Pour relier l’Europe à la Chine, les opérateurs logistiques pensent tout de suite « maritime ». Un automatisme que les responsables de YHF Intermodal Logistics veulent faire tomber. Ils commercialisent une solution ferroviaire. En soi, la solution n’est pas neuve puisque plusieurs opérateurs développent depuis quelques années des liaisons ferroviaires entre la Chine et l’Europe, soit sur Anvers, soit sur Duisbourg. Depuis le 26 avril, YHF Intermodal Logistics aligne chaque semaine un train au départ de Chengdu pour rejoindre la gare polonaise de Lodz avec 41 EVP à son bord. « Nous sommes une cargo company », explique Sofiane Rachedi, président de YHF Intermodal Logistics. La décision d’emprunter la route depuis Chengdu tient surtout à la régularité. Cette ligne a essayé la route Nord depuis la Chine au travers de la Mongolie. L’essai ne s’est pas avéré concluant. Elle s’est alors concentrée sur Chengdu. « Cette ville est inscrite dans le programme Go West initié par le gouvernement chinois qui prévoit de déplacer l’industrialisation des côtes du pays vers les régions centrales. »
Pour réussir son projet, la société a développé une solution EDI pour les marchandises. « L’avantage de notre solution est de procéder au dédouanement des marchandises pendant le transfert entre la gare de départ et la frontière », continue le président de YHF. Cette société, qui a développé ce système, est l’un des principaux actionnaires de la société YHF Intermodal Logistics. Elle a développé un système de dédouanement par EDI et elle est la seule à pouvoir offrir des capacités d’entreposage tant en Europe qu’en Russie.

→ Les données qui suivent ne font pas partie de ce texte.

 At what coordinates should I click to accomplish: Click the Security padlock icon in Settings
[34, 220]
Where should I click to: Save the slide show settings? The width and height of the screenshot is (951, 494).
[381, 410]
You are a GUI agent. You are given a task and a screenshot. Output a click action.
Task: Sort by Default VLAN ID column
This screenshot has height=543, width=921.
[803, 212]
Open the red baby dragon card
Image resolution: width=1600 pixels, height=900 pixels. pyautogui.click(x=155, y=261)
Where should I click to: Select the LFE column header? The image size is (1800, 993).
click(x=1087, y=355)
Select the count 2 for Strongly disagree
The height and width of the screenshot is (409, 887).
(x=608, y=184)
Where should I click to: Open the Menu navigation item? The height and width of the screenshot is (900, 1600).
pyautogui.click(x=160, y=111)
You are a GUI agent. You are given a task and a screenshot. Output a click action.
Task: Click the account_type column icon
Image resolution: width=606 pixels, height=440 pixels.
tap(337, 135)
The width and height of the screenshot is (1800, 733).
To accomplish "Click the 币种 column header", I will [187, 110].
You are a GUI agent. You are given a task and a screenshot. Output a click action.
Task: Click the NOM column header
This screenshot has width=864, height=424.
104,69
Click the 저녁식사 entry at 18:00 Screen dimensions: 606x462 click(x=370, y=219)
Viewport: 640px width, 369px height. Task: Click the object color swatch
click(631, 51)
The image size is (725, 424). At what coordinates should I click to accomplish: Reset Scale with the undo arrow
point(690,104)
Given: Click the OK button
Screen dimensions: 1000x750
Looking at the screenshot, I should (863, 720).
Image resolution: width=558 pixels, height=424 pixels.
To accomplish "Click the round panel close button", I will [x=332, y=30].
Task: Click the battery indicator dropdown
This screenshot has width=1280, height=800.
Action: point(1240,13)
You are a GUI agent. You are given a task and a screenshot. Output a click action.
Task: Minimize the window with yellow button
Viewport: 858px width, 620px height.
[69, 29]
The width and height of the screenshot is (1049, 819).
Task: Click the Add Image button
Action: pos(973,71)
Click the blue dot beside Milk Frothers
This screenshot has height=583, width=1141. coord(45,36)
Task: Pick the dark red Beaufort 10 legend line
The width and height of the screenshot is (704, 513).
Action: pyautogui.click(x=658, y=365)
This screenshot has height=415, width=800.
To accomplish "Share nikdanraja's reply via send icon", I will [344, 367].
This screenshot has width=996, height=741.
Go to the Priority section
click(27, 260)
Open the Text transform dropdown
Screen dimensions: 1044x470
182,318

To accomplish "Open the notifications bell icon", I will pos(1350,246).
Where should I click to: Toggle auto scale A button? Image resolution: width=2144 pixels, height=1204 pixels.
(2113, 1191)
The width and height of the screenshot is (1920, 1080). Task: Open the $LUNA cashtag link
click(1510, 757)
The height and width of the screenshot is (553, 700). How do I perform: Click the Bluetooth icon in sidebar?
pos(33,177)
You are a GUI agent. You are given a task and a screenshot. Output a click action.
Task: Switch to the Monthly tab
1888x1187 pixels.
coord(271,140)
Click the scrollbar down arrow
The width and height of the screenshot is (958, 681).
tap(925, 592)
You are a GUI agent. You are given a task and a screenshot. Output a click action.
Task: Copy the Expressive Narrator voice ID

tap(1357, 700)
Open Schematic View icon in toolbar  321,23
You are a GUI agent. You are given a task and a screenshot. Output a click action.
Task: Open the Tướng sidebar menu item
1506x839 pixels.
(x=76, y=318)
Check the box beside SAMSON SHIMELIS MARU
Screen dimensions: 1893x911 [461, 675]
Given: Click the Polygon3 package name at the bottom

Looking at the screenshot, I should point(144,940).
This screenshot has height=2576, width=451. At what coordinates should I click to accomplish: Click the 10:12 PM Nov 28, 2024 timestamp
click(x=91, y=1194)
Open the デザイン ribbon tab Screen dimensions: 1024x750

Depuis le mois d’avril, la société a transporté quelque 800 conteneurs sur sa liaison avec un taux de blocage insignifiant. Seuls deux conteneurs ont été arrêtés en douanes pour des déclarations fausses ou mauvaises. Avec cette facilité douanière et un transit time de 12 à 14 jours entre les deux villes, YHF propose une solution qui est davantage en concurrence avec l’aérien que le maritime. En outre, soit depuis Chengdu soit depuis Lodz en Pologne, la société offre des services pour relier ensuite les principaux centres de consommation européen et chinois. « Nous proposons un transit time de trois jours avec Pékin depuis Chengdu, et autant entre Lodz et la France. »
Outre les conditions de transport, YHF table sur la réussite de son système logistique par une réduction de coût. YHF a réalisé une étude de benchmarking avec les autres modes de transport. D’usine à usine, l’avion est dans les mêmes temps de transport mais avec un prix cinq fois supérieur. Quant au transport maritime, il est quatre fois plus long mais avec un coût bien inférieur. « Nous ne pouvons pas nous placer en concurrence avec le maritime parce que nous ne disposons pas de suffisamment de matériel pour répondre à la demande. Nous sommes plus en concurrence avec l’aérien voire les trafics en sea-air », explique Sofiane Rachedi.
La solution proposée par YHF se veut ouverte. « Nous avons un menu à la carte. » Les trains quittent la Chine et peuvent, à leur arrivée à une frontière, décharger des boîtes pour des destinations intérieures du pays.
Retour d’Europe vers la Chine
Actuellement, cette solution logistique se réalise surtout pour des trafics en sortie de Chine vers l’Europe. « Dès la fin du mois d’octobre, nous espérons charger notre premier train au départ de l’Europe pour rejoindre nos différents hubs et finalement la Chine. » La boucle est bouclée. D’ores et déjà, les gouvernements européens regardent avec attention ces premières expériences intercontinentales ferroviaires. « La solution ferroviaire a été initiée par le gouvernement allemand et reprise par celui de Moscou. Le gouvernement français ne nous a pas contactés. » Difficile de le croire à la lecture du budget du ministère tourné vers le ferroviaire. Outre ces supports, le gouvernement chinois a axé sa stratégie sur le développement de ce mode de transport. Il prévoit de construire une seconde voie, « ce qui nous permettra de gagner un à deux jours sur notre temps de transport vers l’Europe », se réjouit Sofiane Rachedi. Il reste la crainte du vol et du terrorisme dans les pays traversés. « Les problèmes de vol se font surtout à la frontière avec la Russie. Nous les avons identifiés et nous prévoyons des solutions. »
Selon un rapport récent, le transport ferroviaire entre la Chine et l’Europe devrait enregistrer une croissance exponentielle. Dans les années 2020 à 2030, il est prévu de voir circuler quelque 2 000 trains entre les deux continents. YHF Intermodal Logistics a déjà posé ses jalons dans ce marché.